Investing in our youth, our future

By Sonia Ashe
Consumer Advocate

In early May, three young Iowans dressed in their best business attire and accompanied me to a meeting with President Barack Obama at the University of Iowa prior to his speech addressing the rising cost of higher education. My partners in activism were Tisleen Singh, Greg Larson, and Emily Harmon.

Tisleen Singh is a recent graduate of Drake University, who took a job working as an Admission Counselor at the University. She hears every day from families unsure of their ability to afford a college education for their child; they are all nervous for what the future holds and concerned about the amount of debt that their son or daughter will inevitably accrue. There is little that Tisleen can do to calm these fears.

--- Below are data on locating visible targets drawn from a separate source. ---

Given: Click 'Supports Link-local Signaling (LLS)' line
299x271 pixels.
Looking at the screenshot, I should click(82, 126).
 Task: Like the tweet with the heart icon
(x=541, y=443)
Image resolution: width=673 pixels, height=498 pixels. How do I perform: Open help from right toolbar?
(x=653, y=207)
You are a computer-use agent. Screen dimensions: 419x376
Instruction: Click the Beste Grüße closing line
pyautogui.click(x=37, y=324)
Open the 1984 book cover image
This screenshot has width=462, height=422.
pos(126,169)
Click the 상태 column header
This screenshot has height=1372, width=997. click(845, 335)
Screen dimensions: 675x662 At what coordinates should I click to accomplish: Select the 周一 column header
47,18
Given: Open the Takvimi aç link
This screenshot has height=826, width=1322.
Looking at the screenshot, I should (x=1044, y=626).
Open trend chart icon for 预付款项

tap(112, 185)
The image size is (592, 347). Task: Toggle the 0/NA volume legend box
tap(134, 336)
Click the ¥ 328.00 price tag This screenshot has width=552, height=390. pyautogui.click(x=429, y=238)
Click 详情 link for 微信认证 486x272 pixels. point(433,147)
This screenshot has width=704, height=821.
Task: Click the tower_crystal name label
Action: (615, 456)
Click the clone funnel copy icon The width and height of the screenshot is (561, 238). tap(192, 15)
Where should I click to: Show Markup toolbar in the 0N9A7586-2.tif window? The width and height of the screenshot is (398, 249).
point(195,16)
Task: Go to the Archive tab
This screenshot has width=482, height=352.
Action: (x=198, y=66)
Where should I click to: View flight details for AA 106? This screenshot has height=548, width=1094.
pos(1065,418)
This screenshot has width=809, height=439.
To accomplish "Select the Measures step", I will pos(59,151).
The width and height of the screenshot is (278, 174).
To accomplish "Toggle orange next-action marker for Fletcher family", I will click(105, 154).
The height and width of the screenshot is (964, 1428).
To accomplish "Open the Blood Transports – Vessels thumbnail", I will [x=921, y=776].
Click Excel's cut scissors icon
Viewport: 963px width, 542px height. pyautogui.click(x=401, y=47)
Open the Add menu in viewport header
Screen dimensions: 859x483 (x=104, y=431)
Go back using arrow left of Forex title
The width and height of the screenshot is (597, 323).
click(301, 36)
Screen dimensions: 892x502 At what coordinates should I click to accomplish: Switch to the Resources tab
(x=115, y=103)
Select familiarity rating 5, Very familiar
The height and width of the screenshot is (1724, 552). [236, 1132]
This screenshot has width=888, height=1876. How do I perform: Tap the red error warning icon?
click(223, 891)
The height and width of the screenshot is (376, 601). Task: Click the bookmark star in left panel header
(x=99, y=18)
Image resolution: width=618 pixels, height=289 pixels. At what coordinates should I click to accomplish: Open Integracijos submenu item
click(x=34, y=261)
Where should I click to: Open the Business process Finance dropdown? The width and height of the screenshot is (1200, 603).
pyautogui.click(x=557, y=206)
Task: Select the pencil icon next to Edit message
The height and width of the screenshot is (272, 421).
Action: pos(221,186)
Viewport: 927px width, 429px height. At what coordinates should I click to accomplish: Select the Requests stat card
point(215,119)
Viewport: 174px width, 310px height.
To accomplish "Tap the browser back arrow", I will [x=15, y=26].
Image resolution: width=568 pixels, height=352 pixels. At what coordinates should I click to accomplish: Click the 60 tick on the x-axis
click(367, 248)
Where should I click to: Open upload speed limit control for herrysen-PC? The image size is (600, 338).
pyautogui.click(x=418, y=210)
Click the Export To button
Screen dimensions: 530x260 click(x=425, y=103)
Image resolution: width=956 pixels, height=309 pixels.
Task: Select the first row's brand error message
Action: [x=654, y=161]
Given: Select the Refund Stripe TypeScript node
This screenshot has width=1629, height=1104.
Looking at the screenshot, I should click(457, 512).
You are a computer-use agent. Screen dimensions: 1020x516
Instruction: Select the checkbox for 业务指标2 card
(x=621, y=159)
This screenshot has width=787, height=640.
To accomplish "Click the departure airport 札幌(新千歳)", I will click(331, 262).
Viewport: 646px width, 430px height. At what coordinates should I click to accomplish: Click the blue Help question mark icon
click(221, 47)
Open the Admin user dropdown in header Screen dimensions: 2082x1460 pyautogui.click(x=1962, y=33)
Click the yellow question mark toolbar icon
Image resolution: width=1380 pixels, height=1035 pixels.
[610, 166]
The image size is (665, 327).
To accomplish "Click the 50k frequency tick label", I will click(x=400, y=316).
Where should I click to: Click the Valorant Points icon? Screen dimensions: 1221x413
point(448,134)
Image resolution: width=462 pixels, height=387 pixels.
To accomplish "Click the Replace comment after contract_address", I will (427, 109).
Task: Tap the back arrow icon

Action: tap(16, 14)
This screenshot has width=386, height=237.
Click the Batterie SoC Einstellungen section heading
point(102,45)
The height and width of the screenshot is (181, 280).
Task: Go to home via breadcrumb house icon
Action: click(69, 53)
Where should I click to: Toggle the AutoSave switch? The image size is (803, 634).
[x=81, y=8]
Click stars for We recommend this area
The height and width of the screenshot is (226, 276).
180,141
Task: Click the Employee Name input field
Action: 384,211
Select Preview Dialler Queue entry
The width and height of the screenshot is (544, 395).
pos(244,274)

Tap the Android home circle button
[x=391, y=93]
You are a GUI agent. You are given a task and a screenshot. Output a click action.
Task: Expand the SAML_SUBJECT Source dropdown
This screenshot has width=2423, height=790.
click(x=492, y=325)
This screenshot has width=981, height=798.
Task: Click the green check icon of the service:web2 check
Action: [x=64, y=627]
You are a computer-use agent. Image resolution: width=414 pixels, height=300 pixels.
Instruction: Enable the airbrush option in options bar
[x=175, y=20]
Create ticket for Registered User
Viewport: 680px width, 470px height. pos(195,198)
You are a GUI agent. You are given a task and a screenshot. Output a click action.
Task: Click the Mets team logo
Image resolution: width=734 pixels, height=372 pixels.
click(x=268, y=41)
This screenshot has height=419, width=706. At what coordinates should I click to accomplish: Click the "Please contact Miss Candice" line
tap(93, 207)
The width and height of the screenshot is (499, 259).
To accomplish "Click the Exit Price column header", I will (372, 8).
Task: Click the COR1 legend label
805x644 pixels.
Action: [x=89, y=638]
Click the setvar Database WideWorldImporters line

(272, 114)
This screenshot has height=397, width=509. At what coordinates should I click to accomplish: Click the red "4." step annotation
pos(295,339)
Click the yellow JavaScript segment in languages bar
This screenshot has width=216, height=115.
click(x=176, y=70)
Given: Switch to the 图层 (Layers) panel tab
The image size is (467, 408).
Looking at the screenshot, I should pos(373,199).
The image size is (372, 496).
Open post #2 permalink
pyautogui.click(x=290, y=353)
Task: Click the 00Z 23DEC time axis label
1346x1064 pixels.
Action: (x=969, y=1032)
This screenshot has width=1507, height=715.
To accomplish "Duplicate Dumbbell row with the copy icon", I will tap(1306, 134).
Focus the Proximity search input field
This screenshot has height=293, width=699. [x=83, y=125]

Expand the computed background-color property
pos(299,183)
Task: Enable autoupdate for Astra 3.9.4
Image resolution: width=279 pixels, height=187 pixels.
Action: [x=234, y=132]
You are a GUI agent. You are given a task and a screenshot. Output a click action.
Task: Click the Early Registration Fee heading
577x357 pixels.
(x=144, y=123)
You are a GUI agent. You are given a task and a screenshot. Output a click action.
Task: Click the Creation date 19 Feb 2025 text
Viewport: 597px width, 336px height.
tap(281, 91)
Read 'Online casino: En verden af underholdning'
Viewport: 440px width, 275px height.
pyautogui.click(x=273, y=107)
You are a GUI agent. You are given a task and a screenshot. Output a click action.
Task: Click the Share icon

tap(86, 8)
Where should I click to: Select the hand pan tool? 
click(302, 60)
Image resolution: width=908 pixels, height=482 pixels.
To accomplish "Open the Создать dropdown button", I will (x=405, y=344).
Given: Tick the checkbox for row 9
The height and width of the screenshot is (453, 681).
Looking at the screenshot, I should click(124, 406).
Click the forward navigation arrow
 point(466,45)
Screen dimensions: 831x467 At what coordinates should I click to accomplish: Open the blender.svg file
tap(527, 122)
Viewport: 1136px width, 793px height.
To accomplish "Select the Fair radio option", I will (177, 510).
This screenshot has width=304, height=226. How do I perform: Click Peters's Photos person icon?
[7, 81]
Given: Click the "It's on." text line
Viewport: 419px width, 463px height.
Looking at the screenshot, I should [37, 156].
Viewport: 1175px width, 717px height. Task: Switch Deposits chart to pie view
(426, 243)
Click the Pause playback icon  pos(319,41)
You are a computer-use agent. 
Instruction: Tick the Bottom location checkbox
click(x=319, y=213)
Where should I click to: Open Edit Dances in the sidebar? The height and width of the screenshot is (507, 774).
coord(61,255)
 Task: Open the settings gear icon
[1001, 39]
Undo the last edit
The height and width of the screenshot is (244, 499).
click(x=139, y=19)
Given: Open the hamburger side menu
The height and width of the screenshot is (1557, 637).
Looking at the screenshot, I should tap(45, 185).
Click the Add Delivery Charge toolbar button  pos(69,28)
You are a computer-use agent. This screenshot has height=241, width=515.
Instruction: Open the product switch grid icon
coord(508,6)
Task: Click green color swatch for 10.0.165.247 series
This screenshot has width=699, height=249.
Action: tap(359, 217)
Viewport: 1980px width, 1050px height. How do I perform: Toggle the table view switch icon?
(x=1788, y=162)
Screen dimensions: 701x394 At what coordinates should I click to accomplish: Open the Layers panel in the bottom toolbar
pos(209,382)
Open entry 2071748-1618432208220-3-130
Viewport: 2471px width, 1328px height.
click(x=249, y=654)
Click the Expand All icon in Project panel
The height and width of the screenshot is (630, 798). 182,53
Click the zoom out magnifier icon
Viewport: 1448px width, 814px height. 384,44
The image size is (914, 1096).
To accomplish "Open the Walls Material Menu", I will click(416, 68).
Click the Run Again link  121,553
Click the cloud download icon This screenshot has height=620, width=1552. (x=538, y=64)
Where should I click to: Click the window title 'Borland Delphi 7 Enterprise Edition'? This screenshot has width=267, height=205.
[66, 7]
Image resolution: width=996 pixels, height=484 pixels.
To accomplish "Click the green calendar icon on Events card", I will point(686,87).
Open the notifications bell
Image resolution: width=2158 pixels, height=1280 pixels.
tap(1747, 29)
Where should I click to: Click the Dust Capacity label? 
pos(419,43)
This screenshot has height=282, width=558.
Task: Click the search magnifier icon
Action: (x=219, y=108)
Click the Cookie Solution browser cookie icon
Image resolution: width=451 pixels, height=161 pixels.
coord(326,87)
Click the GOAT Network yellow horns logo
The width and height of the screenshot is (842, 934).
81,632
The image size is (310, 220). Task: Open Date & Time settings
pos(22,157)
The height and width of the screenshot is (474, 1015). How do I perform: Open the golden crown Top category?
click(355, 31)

Greg Larson is also a graduate from Drake University, he just finished up this past May after two years of working as student body president. Greg wouldn't have been able to pursue his education if it hadn't been for the help of Stafford Student Loans. Even as a self-proclaimed fiscal conservative - he sees making an investment in our students entering the workforce  as one of the most common sense ways we can put our tax dollars to work.

Emily Harmon is a current student of Iowa State University, with a strong ambition to make a difference in the world following graduation. She anticipates working in the non-profit community, and hopes to have an impact on human rights issues in the U.S. and abroad. Emily knows that her idealism will come at a cost, and that she likely won't see a large paycheck for a long time. One of the things that will allow her to make that choice and pursue her dreams, is the promise of low student loan interest rates following graduation.

As we drove to Iowa City together, and reviewed what we wanted to express to President Obama, it struck me how well these young Iowans understood the severity of this issue and how much I wished our decision makers would take the time to realize the dangerous impact of playing politics with the future of our next generation.

Now, two months later, our decision makers have yet to reach a firm agreement - and we only have two days left to extend the low 3.4 percent interest rates. Student debt in the U.S. is estimated to have exceeded $1 trillion - with students in Iowa carrying the 3rd highest level of debt in the country, each shouldering an average of $29,000 in student loans.

If we are to truly recover our economy and our workforce, we need to allow those entering the workforce a opportunity to do so without looming debt, with the ability to save money, buy a mortgage, pay taxes, and take the risks necessary to grow their own businesses. It is up to us to hold our decision makers responsible, and make sure they do the right thing by extending low interest rates for student loans immediately.